I'm looking for feedback on a book I've written, and the people who share opinons on this site seem to be honest, direct and knowledgable. Most of the comments I've seen are ones I agree with and would want for my own work.

Thanks in advance for any help given, and I look forward to interacting with people here.


----------



## Tiamat (Jan 10, 2009)

Wow, it sure sounds like you have a lot on your mind there.    Welcome!  Hopefully we can help you with at least a little bit of all that.


----------



## AJN (Jan 10, 2009)

Thanks Tiamat!

I only need feedback. :mrgreen: I guess I'd better edit or that will get lost.


----------



## Foxee (Jan 10, 2009)

Hey, AJN, nice to meet you.

It's great that you're here for feedback. Please remember that feedback is the coin you pay for your feedback in. So before posting you may want to begin critiquing. The Writer's Workshop would be a good place to go for this.

Great to have you here,

~Foxee


----------



## AJN (Jan 10, 2009)

Thanks, Foxxee! 

I've already shared my views on a couple of pieces posted in the Workshop area. A substantial portion of my work, these days, involves editing and doctoring, so I'm not shy about offering feedback.

Your Writer's Workshop was a big draw for me. Wonderful idea!


----------



## Foxee (Jan 10, 2009)

Wish I could take credit for it! Sadly, I can't


----------



## JosephB (Jan 10, 2009)

Welcome AJN! Great that you are jumping right in. 

If you don't mind me asking, how did you learn about this forum?


----------



## Ungood (Jan 11, 2009)

Welcome to the forums.

I hope you get the feedback you seek.


----------



## AJN (Jan 11, 2009)

Thank you, Joseph!

I found it on Google while I was looking for a place where I might post and get feedback...from people who don't know me or my work.

When I first came here, I saw a link to Lit.Org, but it turned out to be something different than I'd expected. I wanted to interact with other writers, share feedback and be able to discuss things. And I really didn't want something so public. 

I came back here, and after reading the comments, I felt there were some like minds here.
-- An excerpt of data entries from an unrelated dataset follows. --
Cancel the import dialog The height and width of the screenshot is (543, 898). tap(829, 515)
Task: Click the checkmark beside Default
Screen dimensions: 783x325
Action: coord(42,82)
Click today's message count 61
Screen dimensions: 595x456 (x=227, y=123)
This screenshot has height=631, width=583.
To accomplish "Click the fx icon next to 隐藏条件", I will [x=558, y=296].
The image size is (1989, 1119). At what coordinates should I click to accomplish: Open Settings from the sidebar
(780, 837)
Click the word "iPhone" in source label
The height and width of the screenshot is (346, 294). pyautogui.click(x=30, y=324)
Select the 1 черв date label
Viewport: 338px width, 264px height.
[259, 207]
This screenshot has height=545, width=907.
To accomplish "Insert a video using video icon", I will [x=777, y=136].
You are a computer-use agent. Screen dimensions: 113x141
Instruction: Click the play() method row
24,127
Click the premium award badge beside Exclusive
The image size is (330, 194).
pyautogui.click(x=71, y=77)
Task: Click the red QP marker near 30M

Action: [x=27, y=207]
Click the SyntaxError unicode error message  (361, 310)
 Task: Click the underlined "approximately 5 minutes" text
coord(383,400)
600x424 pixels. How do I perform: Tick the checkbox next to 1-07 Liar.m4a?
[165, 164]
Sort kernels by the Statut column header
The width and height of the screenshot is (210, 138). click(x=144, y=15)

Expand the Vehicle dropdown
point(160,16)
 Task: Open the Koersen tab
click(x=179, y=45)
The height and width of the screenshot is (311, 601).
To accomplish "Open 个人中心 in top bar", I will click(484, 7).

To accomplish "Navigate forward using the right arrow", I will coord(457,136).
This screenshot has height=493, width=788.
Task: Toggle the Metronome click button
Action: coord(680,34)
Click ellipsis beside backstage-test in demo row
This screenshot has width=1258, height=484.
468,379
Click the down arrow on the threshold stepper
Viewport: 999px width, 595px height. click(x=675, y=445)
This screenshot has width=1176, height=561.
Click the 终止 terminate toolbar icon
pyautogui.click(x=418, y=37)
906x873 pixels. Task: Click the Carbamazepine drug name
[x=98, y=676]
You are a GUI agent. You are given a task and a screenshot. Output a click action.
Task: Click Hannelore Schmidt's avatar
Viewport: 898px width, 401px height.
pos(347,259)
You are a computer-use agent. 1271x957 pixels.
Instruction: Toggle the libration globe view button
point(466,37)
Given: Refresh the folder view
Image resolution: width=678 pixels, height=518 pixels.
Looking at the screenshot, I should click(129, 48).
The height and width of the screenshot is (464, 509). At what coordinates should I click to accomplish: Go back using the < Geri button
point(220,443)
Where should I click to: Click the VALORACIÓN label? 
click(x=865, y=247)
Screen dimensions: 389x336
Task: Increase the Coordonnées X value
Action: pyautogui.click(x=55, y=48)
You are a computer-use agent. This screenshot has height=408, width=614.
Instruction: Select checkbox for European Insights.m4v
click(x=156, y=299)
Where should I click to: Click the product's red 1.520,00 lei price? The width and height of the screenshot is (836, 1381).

The Writer's Workshop was more in line with what I was looking for initially and, generally, the feedback is similar to the kind of feedback I often give to others.

-----------

Thanks to you, too, Ungood. :smile: Interesting name.


----------



## Nickie (Jan 11, 2009)

Hello to you, and welcome to the forum!


Nickie


----------



## AJN (Jan 11, 2009)

Thanks, Nickie! :smile:


----------



## Shinn (Jan 12, 2009)

Hey there AJN and welcome to WF


----------